The first-ever Borscht Belt Fest will debut on July 29 in Ellenville, New York, about 90 miles from Manhattan.
The one-day festival will pay tribute to the legacy of the Borscht Belt — the colloquial name for the once-ubiquitous resorts and bungalow colonies in parts of Sullivan, Ulster and Orange counties that catered to Jewish families — and its influence on modern American culture. On the lineup are comedy shows, workshops, lectures, exhibits, film screenings and a street fair with plenty of entertainment and Jewish food.
With a few years before the museum opens, the festival is “a way for us to start cultivating a really broad audience for this new cultural institution,” Andrew Jacobs, president of Catskills Borscht Belt Museum’s board of directors and a reporter for The New York Times, told the New York Jewish Week.
The museum will be located in an old bank, pictured above, at 90 Canal Street in Ellenville, New York. (Catskills Borscht Belt Museum)
The timing for the festival and subsequent museum opening, noted Jacobs, is ideal: “We’re tapping into this zeitgeist moment,” he said, pointing to the Amazon Prime hit “The Marvelous Mrs. Maisel” and how it revived interest in the Catskills and its heyday in the 1950s and ’60s.
“Also there’s a sense that this time in history has been unacknowledged, underappreciated nd hasn’t gotten its due,” Jacobs added. “And so I think there’s a sense among people who lived it, or whose parents lived it, like, ‘I want this to be acknowledged, I want it to be honored and celebrated, and I want to be part of that.’”

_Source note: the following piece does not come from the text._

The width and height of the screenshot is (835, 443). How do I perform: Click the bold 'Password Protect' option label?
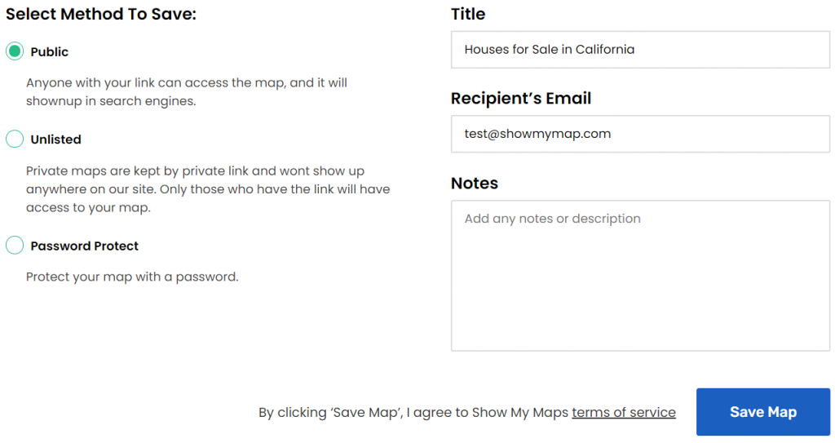click(85, 246)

Like the festival, the forthcoming Borscht Belt Museum will also be in Ellenville, located in a building that was once home to Home National Bank — one of the first banks to lend money to Jewish hotel owners in the 1920s. Exhibits and activities will include archival film and audio, lectures, interactive activities and workshops.

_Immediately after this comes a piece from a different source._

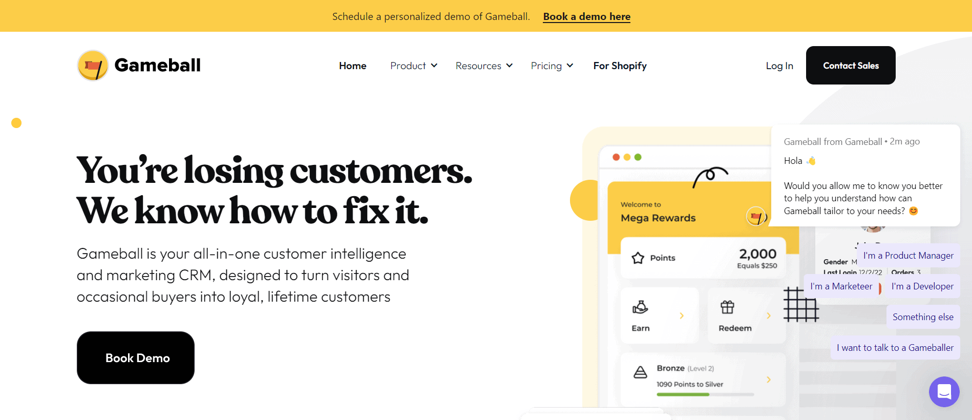Expand the Resources dropdown menu

pos(483,66)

Back in the day, from roughly the 1900s to the 1970s, Route 17, then better known as “The Quickway,” was packed during the summer months with New York Jews making their exodus from the crowded city to the Catskill Mountains. Named after the Ashkenazi beet soup, the Borscht Belt drew travelers upstate for leisure, Yiddish culture, food and entertainment. Many legendary Jewish comedians performed early in their careers at Catskills resorts, including Jackie Mason, Mel Brooks, Woody Allen, Joan Rivers and Jerry Seinfeld.
Of course, Jews also came to the Catskills because they were barred from vacationing at many other popular locales — and therefore they created a vacationland of their own, packing Jewish-owned resorts like Grossinger’s Catskill Resort Hotel and Kutsher’s Hotel and Country Club.

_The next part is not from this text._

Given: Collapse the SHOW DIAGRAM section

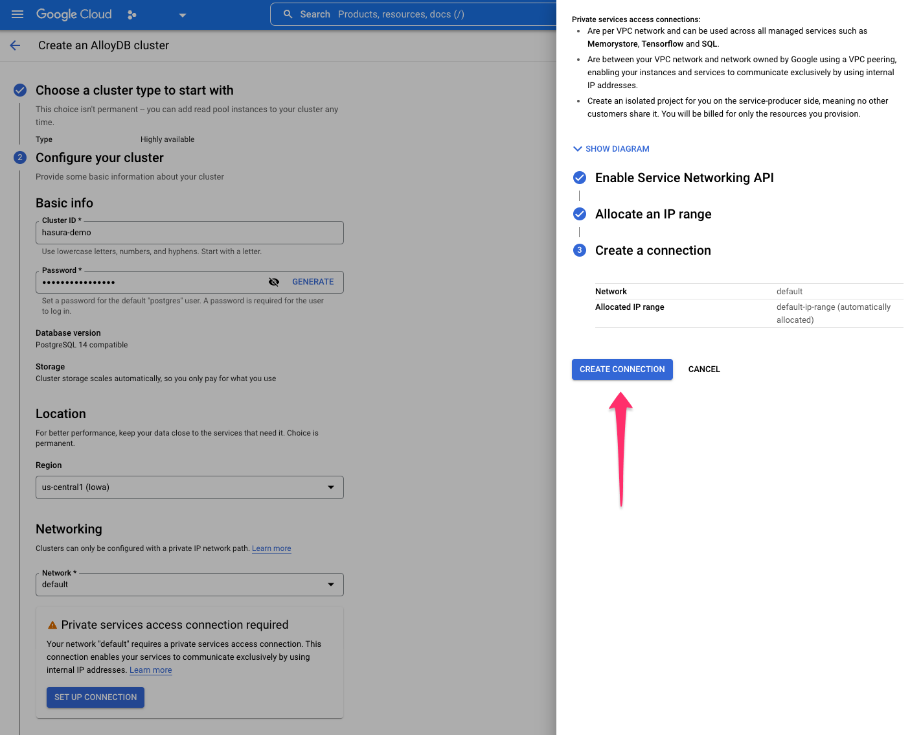Looking at the screenshot, I should pyautogui.click(x=610, y=148).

“These institutions shaped American Jewish culture, enabling Jews to become more American while at the same time introducing the American public to immigrant Jewish culture,” according to the Catskills Institute, an organization at Northeastern University promoting research and education about the region and the era.
By the late 1960s, however, with the rise of air travel, more resorts allowing Jews and younger generations choosing other vacation destinations, the lure of the Catskills began to dim. By the 1980s, most resorts and hotels that populated the Borscht Belt were defunct.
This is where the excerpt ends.